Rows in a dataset
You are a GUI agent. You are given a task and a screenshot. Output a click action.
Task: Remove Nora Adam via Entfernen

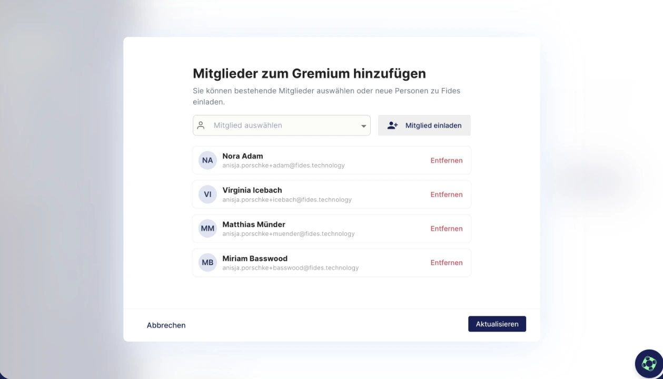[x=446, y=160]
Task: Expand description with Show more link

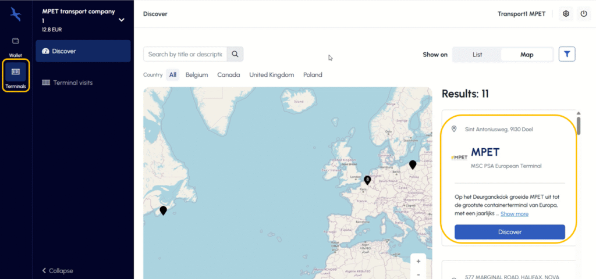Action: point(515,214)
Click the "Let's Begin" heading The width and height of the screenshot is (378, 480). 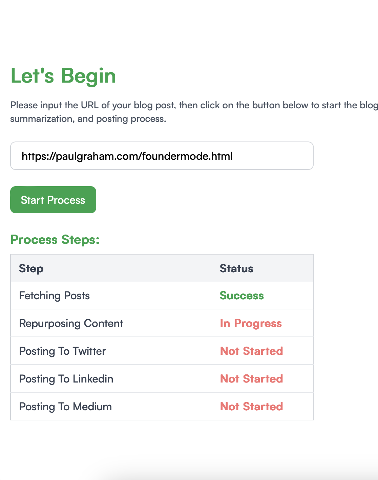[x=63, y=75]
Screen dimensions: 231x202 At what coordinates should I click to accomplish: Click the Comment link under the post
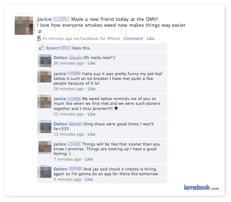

WHAT TO WORK ON => Which lines in the rows above contain the string "link"? Pull out each of those lines. Letter case must match.

COMPLETE ANSWER =>
Task: Expand description with Show more link
Screen dimensions: 231x202 At what coordinates should I click to accomplish: Click the Comment link under the post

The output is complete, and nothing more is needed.